Sie
verhalten sich zueinander wie "Pfeffer und Zucker", sagen
Matthew Ryan und Neilson Hubbard selbst. Also wie gegenläufige
Elemente, die nach landläufiger Meinung geschmacklich kaum zueinander
passen. Tatsächlich kann aus der Gegensätzlichkeit aber ein
ganz besonderes Geschmackserlebnis entstehen - vorausgesetzt, die Mischung
stimmt.
Der
Songwriter an sich ist wohl eher ein scheues Wesen und qua Natur ein
Einzelgänger. Verträumte Menschen mit introspektiven Melodien
und Texten arbeiten in der Regel allein. Treten sie als Duo auf (Simon
& Garfunkel, Kings of Convenience), dann in der Regel im arbeitsteiligen
Modus: einer komponiert, der andere singt.
Nicht
so "The Strays". Das Sideprojekt der beiden Solokünstler
Matthew Ryan und Neilson Hubbard ist das Dokument des Zueinanderfindens
zweier Individualisten, die jedoch die Gegensätzlichkeit bereits
in sich tragen: Ryan ist Fan sowohl von The Clash als auch von Leonard
Cohen, Hubbard liebt sowohl die Arbeiten von Björk als auch Sintra-Songs.
Doch
die Kluft zwischen den vermeintlichen Extremen ist in Wahrheit gar
nicht so groß. "Don't sleep" jedenfalls beweist, dass
es sehr wohl einen gemeinsamen Nenner gibt, der noch nicht einmal
besonders klein ist: unter der rauen, experimentellen Schale offenbaren
sich sowohl bei Hubbard und Ryan als auch bei ihren Idolen zumeist
Melodien von kristalliner Klarheit, schnörkellos, zerbrechlich,
aber voller Strahlkraft, zeitlos und konsequent arrangiert: es sind
leise, harmonische und unprätenziös instrumentierte Songperlen,
die Ryan/Hubbard gemeinsam in Szene setzen.
Für
die Texte auf "Don't sleep" zeichnen jeweils Hubbard oder
Ryan verantwortlich, die Kompositionen entwickelten sie hingegen gemeinsam.

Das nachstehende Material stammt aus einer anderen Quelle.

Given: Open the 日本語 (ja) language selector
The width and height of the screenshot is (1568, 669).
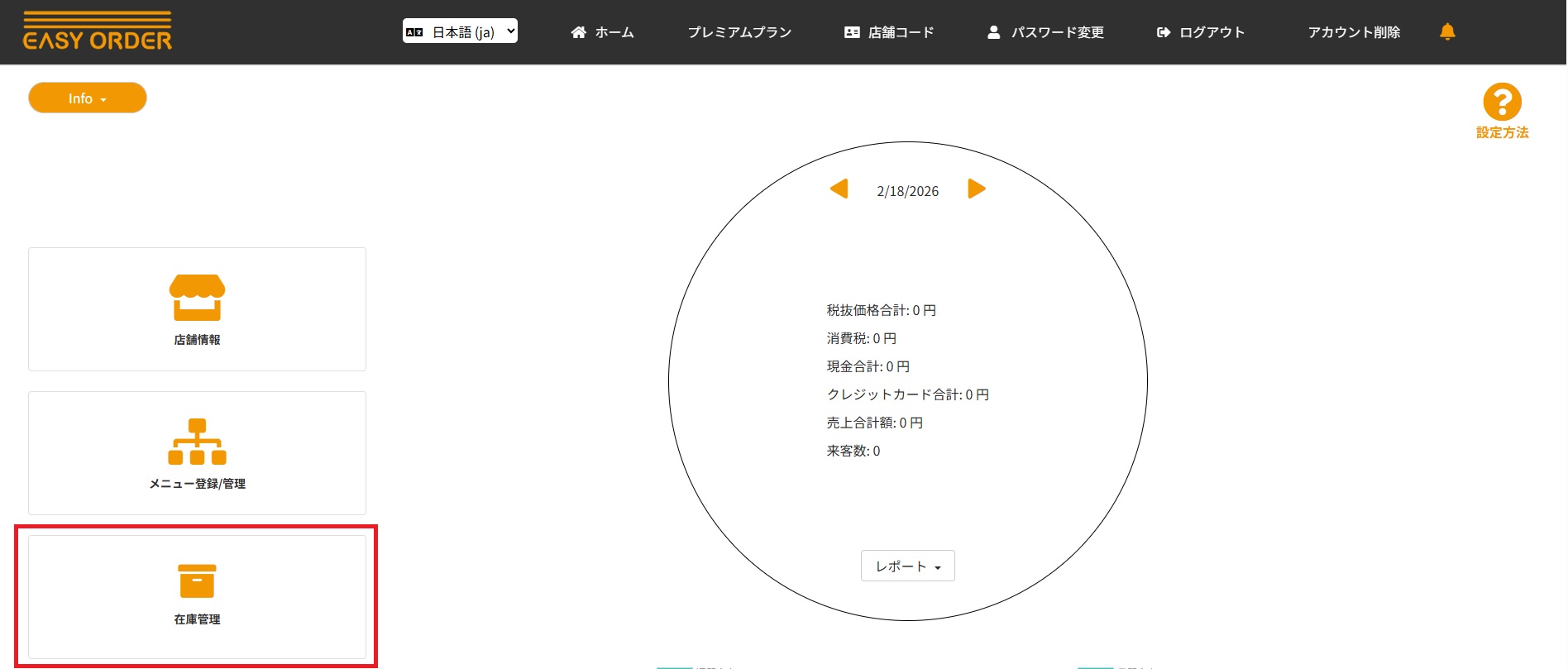Looking at the screenshot, I should [x=460, y=31].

Wessen Stimme die einzelnen Songs schließlich interpretieren
würde, entschieden sie erst, nachdem jeder das Stück des
anderen gesungen hatte. Über den Opener "Love don't owe
you anything" sagt Matthew Ryan: "Wenn ich es singe, klingt
es wie eine Drohung. Wenn Neilson es singt, klingt es wie ein Versprechen."
So
nutzten sie die Varietäten ihres Ausdrucks, jedem Song die gewünschte
Richtung zu geben. Und daneben ließen sie sich noch auf ein
besonderes Experiment ein: Der CD liegt eine DVD bei, für die
jeder Track des Albums verfilmt wurde. Es handelt sich dabei weniger
um Videoclips als vielmehr um eine zusätzliche Möglichkeit
der beiden Songwriter, ihre individuelle Sichtweise zu einer künstlerischen
Einheit zusammenwachsen zu lassen. So wie Pfeffer und Zucker in manchen
Gerichten zu einem Geschmackserlebnis der Extraklasse verschmelzen.